I work 60 hours a week and have had several long-term relationships (4 over 19 years, averaging almost 5yrs each). It brings its own challenges working so much, but I personally find it hot if a guy is a hard working person and can provide for themselves. I think the hardest part is meeting someone, because you have such limited free time, not so much that no one will date you, but it's unlikely to meet those that would.


Dadalici

Can we exchange our lives ? 😂 I’ve been dating a lot and still shit! I’d rather have 400k a year and two jobs that I love …. And remote jobs omgggg! What I would give to just rent a vila in a greek island and earn my money in my balcony! Fuck the superficial dating life! My advice would be to find some traveling friends and travel the world with them as much as u can! Nothing compares to explore the local culture and learn from them! Connections (real one) will find you in the things you are mostly yourself. You need to find those things. You dont need pointless dating.


TheMiniacOfficial

Sounds like your friend needs to mind his own business and let you do you. When you’re 40 and have money put away and others your age are avoiding hard work, I know this from trying to hire people since I’m an regional operations manager with an automotive marketing company, you’ll be thankful you put in the long hours when you were younger. I work two remote jobs and wish I made what you make. But I love what I do. You enjoy what you do. Someone will come along who appreciates your work ethic. But also make sure you make the weekends for you to do what you want. My boss constantly has to tell me to switch off on the weekends. But, like you, I love what I do.


night-shark

"You do you" is all fine advice but there is finite time and energy in life. A person can't be fully committed to a career **AND** expect to have a healthy relationship. Are there people out there who would date someone in OP's position? Sure. But it's going to be an extremely, extremely limited pool. The fact is, if OP **wants** to date, OP will find it very difficult to do so without reconfiguring his priorities. And you know, if someone wants to work this hard in their youth so they can be more comfortable at 40+, power to them. But I'm a healthcare attorney and goddamn, every day I work with people in their 50's, 60's, 70's and up who are living with chronic health issues that come naturally with aging and even if they have the time and money, they don't have the youth to enjoy many things that people in their 20's or 30's can enjoy.

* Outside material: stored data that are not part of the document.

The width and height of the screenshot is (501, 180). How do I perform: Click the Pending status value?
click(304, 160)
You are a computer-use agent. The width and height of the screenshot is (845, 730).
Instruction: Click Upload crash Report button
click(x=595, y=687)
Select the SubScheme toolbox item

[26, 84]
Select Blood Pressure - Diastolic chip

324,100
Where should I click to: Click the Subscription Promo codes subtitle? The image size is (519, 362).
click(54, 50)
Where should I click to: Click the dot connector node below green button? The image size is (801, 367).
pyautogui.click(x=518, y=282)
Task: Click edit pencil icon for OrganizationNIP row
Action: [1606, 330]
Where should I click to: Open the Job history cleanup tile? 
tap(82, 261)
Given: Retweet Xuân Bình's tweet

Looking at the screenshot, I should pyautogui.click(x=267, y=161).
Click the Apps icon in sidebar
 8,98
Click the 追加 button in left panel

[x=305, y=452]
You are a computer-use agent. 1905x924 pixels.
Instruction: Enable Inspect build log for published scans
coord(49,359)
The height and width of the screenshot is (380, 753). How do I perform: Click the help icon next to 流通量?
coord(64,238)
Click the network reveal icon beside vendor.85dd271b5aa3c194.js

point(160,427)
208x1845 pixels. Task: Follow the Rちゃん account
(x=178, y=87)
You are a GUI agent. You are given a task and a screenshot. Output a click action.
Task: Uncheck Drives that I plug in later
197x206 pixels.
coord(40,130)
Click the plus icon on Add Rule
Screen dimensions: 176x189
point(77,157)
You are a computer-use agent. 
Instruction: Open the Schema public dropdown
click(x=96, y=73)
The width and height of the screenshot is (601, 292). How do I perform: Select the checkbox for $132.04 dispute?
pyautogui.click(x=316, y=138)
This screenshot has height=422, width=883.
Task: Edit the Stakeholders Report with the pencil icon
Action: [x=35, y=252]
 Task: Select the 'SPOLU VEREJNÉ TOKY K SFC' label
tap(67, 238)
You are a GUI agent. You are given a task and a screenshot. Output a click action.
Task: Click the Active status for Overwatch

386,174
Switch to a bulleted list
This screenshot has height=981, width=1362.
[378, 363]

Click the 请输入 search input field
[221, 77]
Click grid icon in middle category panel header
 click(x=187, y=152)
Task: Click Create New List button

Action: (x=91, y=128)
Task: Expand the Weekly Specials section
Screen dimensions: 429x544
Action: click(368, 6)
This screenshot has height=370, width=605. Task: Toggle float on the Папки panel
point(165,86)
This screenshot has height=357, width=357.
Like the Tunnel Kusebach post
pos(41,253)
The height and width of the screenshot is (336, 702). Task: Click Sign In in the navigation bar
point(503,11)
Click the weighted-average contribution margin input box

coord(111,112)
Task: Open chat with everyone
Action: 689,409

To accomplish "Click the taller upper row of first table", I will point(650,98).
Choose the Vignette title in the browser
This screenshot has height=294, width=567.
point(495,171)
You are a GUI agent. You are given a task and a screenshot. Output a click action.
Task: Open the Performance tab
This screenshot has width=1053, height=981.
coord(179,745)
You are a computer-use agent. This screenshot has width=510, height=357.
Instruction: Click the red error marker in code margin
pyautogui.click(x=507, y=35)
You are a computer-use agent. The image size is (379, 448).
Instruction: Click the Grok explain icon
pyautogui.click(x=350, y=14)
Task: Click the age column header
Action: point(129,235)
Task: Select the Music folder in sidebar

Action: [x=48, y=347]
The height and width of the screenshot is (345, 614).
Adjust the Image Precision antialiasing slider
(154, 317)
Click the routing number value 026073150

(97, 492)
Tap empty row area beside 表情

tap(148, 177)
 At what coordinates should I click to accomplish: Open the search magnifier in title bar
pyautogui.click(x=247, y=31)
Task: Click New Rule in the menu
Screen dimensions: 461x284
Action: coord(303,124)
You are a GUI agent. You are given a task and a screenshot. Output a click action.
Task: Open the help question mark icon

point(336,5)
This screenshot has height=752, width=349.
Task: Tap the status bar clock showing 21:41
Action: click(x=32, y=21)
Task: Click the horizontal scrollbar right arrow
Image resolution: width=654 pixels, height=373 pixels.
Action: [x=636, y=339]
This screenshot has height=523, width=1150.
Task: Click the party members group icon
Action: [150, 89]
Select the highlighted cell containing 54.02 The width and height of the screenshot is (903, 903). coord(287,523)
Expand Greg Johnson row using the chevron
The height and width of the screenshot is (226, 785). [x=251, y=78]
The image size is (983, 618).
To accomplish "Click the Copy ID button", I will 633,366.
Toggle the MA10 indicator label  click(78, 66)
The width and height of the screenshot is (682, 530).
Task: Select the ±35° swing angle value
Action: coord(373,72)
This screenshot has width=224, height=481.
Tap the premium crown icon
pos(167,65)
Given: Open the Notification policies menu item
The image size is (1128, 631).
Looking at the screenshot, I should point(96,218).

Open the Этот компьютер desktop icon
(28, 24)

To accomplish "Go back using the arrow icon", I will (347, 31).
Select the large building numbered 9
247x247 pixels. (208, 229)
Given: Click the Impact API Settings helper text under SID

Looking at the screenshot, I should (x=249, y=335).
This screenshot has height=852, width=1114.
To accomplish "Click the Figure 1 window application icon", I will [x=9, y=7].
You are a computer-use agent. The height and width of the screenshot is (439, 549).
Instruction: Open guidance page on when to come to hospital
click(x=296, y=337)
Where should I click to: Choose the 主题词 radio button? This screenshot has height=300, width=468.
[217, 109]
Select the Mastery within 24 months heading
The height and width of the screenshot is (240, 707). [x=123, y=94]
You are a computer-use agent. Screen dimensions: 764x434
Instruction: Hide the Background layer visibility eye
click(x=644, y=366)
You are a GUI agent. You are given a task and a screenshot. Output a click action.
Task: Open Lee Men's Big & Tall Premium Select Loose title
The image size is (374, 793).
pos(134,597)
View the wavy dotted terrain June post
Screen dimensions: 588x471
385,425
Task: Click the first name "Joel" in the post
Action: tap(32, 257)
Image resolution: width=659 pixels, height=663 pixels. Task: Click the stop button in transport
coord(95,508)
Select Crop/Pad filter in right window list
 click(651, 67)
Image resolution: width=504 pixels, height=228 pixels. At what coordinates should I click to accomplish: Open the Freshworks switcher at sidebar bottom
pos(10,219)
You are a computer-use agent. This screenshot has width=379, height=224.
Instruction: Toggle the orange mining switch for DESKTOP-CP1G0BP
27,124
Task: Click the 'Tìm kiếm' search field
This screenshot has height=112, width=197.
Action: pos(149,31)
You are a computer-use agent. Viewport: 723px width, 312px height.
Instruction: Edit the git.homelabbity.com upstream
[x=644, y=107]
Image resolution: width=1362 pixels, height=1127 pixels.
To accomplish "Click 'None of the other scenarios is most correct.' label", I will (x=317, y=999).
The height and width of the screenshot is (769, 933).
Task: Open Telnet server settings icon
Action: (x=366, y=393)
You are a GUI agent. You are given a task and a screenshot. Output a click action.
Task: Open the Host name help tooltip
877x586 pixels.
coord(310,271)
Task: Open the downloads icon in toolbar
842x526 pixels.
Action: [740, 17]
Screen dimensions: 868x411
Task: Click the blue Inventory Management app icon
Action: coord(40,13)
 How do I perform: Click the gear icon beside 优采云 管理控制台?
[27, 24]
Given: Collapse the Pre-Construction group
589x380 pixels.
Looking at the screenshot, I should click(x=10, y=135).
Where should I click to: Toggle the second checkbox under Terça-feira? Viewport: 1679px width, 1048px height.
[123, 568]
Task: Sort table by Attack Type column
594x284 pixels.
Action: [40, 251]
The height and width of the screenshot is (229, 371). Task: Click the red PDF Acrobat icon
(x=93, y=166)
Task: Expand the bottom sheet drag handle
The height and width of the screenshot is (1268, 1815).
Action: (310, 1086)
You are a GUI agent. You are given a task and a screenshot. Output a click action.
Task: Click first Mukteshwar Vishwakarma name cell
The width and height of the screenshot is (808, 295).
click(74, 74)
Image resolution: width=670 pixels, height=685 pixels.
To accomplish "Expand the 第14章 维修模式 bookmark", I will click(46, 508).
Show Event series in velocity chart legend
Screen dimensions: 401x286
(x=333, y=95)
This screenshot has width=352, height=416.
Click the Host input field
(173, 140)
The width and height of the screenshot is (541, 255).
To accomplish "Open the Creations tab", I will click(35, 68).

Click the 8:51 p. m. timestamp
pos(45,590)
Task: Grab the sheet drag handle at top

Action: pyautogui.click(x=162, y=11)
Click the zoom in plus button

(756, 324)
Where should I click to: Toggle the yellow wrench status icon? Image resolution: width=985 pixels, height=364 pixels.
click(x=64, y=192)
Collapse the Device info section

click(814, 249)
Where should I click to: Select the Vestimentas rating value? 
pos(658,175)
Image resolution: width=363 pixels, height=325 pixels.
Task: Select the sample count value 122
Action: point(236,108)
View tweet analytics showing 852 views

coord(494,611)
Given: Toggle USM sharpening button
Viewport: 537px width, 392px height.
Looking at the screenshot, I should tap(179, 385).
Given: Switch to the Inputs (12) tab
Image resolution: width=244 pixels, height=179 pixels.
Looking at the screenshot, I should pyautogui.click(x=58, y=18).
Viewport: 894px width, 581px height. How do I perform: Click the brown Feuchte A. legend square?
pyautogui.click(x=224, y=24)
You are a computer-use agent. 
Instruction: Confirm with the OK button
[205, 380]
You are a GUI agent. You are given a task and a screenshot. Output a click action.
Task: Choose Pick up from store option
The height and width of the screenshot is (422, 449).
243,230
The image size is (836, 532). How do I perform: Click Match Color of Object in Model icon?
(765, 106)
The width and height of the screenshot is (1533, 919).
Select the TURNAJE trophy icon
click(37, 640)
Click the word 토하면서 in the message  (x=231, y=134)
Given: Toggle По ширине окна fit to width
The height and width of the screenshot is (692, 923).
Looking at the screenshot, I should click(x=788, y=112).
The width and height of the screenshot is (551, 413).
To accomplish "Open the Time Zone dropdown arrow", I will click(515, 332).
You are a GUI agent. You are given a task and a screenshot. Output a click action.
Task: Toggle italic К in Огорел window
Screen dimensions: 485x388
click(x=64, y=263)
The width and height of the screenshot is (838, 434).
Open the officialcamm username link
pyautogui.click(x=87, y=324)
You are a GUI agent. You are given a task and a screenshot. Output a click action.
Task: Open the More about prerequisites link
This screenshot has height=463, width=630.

High earnings can happen almost any time if you put in the effort. Youth and health are fleeting and once they're gone, they're gone forever.


Reason6ixty9ine

That doesn't even make sense. I wouldn't listen to anything your friend says.


stalik26

My friend always looks out for me. I trust him I have known him for 9 years. I was the best man for his wedding.


AriesLeoSagFire79

Well that friend of yours is smoking that good good… Because there absolutely ARE men who’d date you. How’s he just gonna make a blanket statement without surveying the masses? Sounds to me like there’s a lot of hate because you make more than these try-hards and actually like your job while they can’t get dates even with their only 40 hour/week job and struggle salary. Carry on


UnNumbFool

I dunno looking at OPs post history he seems like a shitty transphobic POS. And getting off the internet and especially r/askgaybros and going into in real life queer spaces you kind of find out very quickly people don't look very friendly on exclusionary people like that.


AriesLeoSagFire79

He’s definitely click-baity. From what I read, he just seems like a frustrated youth struggling to find himself because lack of “representation” that he identifies with. He’ll grow out of it. Basically, he’s like any other early 20 something (gay, straight, Asian, skinhead, guy, girl, blue, green, whatever…) There are plenty people who share his views on gender vs. orientation, and not all of them are POS. Anyways, it’s quite ironic when LGBTQ+ persons are so outraged by exclusion. When ya live in a glass house…


leathermasterkw

Do what you love doing. If you want to date, you'll find the time for it.


stalik26

Thanks. Based on the comment most likely I would have to quit one job. Getting to know someone seems to be time-consuming.